> _Text segment_:
# # # # # # #

Forum gathers student ideas
Better labs, new equipment and the addition of Web technology classes were the subjects of concern for students Thursday at the annual College of Natural Science and Mathematics Town Hall meeting outside Science and Research Building 1.
Natural Science and Mathematics Student Government Association senators came together with faculty and students to confront issues and concerns as well as discuss coming campus events and renovations.
"The purpose of this meeting is to let students have a vote, understand (students’) concerns and help the students understand their college better," said Dawnelle Prince-Parks, director of Recruitment and Retention at the College of Natural Sciences and Mathematics.
New labs, better equipment and the addition of faculty are what NSM students and faculty are fighting for.
"We want to best prepare you for whatever your endeavor is in life," NSM Dean John L. Bear said.
Biology senior Jermeece Augustine’s concern on Thursday was what the college was doing to secure funds toward replacing equipment and renovating the organic chemistry labs.
"The organic chemistry lab in the Fleming (Building) needs repair, and the equipment is shabby," Augustine said. "I want to know how those funds can go toward replacing things."
Math and computer science junior Sean McKenzie posed a question on behalf Cougar CS, the UH computer science club.
"Why do computer science students have some of the slowest lab computers on campus?" McKenzie said.
Bear said the college is granted $65 million a year -†$20 million comes from the state of Texas, and the other $45 million comes from students.

# # # # # # #

Stored data entries:
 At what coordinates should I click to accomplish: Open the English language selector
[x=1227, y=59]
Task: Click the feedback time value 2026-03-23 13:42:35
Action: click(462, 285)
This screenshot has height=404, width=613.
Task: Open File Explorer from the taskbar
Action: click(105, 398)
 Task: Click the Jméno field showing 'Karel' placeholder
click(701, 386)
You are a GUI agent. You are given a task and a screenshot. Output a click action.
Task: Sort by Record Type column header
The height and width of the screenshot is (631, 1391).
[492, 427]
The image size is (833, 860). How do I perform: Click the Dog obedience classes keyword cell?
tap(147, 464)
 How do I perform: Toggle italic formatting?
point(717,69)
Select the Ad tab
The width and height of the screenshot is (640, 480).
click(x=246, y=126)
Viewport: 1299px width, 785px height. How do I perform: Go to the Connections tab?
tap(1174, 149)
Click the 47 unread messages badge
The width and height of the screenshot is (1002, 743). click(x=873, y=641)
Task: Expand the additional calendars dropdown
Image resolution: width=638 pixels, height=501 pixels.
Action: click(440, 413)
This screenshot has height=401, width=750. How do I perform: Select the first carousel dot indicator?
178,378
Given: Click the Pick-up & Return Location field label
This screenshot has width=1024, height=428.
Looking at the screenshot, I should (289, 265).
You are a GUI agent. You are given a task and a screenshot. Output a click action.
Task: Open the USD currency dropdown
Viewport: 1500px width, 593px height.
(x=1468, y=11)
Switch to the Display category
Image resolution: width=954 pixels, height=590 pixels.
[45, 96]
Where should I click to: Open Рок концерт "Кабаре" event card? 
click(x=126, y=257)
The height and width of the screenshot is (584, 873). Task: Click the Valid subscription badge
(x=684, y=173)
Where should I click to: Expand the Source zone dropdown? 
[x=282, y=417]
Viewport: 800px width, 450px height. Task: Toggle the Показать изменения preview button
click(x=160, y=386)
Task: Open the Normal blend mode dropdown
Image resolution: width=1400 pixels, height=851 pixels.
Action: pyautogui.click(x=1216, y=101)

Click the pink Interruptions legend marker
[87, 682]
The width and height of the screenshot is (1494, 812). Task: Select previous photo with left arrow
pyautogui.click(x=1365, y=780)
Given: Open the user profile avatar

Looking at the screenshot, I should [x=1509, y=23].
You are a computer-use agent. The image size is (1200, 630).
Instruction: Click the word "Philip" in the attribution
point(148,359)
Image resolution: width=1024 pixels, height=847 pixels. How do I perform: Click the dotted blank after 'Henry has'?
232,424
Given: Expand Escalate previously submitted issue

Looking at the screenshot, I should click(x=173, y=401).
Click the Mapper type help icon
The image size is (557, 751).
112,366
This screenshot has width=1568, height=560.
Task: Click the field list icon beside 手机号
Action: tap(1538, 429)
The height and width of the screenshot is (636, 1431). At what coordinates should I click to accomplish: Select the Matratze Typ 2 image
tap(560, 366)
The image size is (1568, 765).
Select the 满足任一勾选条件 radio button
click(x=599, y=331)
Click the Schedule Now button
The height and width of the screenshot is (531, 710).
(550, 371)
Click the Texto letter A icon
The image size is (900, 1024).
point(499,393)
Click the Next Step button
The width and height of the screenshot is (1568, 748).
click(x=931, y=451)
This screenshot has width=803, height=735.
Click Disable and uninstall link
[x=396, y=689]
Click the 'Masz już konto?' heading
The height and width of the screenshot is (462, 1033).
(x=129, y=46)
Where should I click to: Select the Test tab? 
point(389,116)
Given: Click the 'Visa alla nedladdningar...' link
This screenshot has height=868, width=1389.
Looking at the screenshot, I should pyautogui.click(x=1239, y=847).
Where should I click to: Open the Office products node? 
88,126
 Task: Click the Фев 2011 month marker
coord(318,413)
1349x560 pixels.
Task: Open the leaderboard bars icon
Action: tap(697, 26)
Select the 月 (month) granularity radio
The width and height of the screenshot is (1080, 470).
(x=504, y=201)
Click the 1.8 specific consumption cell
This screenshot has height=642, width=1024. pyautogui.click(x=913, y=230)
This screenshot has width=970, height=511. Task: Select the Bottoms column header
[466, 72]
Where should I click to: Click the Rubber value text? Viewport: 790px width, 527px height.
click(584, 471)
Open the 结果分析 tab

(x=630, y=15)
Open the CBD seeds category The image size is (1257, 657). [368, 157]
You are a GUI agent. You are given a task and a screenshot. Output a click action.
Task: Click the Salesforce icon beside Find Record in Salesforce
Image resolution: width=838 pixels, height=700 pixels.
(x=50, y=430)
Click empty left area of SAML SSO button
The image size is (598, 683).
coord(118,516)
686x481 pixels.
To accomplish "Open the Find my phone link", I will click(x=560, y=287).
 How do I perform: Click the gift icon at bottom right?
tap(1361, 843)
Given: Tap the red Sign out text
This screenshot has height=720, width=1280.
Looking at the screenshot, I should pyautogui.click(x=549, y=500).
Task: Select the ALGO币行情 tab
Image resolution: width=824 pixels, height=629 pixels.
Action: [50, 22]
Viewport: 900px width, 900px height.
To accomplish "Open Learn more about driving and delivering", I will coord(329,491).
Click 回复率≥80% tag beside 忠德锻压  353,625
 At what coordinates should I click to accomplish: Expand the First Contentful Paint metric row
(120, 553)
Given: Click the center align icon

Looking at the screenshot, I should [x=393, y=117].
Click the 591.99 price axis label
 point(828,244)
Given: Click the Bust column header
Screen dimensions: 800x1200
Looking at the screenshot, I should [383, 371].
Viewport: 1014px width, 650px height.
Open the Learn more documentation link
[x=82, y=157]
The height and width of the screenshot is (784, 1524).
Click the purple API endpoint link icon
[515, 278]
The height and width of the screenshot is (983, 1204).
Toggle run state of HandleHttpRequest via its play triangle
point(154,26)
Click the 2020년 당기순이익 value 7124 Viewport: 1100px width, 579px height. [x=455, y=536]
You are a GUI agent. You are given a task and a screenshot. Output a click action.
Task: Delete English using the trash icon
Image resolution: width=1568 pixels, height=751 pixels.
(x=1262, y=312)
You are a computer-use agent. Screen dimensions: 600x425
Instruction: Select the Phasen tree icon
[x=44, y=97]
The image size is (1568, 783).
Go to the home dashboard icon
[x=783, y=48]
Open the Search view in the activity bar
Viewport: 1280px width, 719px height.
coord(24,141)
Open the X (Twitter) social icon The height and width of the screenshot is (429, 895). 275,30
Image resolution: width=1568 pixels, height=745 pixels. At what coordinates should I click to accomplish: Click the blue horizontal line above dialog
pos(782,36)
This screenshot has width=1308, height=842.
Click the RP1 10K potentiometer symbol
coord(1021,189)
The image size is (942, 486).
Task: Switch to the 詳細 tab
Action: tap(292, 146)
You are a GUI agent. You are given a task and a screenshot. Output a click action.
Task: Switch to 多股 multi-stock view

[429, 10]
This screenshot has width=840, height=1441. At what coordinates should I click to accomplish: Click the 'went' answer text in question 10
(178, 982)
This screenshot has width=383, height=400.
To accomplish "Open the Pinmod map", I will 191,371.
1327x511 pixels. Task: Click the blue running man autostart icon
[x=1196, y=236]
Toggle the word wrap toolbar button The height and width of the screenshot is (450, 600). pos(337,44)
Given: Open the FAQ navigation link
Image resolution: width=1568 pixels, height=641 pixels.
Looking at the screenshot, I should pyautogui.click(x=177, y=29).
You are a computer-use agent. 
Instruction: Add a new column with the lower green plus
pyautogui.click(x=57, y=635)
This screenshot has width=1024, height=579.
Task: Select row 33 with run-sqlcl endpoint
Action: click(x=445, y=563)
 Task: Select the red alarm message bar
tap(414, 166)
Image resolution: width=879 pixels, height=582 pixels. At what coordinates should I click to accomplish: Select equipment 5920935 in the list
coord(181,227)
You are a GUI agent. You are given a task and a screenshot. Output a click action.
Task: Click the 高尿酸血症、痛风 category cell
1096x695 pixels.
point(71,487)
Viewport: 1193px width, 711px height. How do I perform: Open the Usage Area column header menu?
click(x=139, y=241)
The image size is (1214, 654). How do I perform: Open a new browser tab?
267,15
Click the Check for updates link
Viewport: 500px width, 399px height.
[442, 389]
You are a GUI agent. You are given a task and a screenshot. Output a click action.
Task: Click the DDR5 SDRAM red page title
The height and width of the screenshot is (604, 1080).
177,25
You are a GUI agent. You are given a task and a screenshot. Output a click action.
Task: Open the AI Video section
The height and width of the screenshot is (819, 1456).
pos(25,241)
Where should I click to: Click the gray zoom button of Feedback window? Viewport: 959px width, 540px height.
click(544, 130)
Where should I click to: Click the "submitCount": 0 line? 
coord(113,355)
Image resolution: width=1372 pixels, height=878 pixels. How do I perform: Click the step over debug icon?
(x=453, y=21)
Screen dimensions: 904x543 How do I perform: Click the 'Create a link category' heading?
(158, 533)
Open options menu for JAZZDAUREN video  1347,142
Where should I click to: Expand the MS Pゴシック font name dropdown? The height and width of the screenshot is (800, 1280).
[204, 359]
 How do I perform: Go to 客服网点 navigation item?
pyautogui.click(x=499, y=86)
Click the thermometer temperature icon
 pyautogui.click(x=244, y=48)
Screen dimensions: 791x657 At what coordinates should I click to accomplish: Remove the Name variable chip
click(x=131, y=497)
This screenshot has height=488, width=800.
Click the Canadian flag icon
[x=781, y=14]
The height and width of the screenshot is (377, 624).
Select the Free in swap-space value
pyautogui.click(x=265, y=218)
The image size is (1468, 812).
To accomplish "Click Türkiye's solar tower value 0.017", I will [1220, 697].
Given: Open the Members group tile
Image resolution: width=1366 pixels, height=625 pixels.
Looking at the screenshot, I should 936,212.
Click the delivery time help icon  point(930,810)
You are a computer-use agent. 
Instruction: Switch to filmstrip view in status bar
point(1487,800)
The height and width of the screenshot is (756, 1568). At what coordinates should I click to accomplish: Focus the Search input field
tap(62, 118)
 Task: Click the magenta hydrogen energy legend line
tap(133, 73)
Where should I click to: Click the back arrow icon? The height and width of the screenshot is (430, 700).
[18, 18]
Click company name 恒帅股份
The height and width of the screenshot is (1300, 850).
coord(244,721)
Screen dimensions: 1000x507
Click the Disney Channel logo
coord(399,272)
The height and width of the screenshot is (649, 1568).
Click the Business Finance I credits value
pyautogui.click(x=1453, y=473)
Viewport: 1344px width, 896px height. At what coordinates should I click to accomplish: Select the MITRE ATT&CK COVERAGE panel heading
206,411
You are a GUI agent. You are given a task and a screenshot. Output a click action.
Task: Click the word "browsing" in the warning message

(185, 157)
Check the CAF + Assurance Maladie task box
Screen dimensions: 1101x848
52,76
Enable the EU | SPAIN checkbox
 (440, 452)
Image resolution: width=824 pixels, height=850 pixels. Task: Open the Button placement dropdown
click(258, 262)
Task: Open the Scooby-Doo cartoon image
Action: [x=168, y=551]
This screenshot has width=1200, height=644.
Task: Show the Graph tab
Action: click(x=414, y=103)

# # # # # # #

> _Exercise instructions_:
1: Repeat the passage from the forum article, starting with "Biology senior Jermeece" and going on through "comes from students.".
2: In the forum article, where was the annual College of Natural Science and Mathematics Town Hall meeting held?

> _Answers given_:
1:
Biology senior Jermeece Augustine’s concern on Thursday was what the college was doing to secure funds toward replacing equipment and renovating the organic chemistry labs.
"The organic chemistry lab in the Fleming (Building) needs repair, and the equipment is shabby," Augustine said. "I want to know how those funds can go toward replacing things."
Math and computer science junior Sean McKenzie posed a question on behalf Cougar CS, the UH computer science club.
"Why do computer science students have some of the slowest lab computers on campus?" McKenzie said.
Bear said the college is granted $65 million a year -†$20 million comes from the state of Texas, and the other $45 million comes from students.

2: Outside Science and Research Building 1.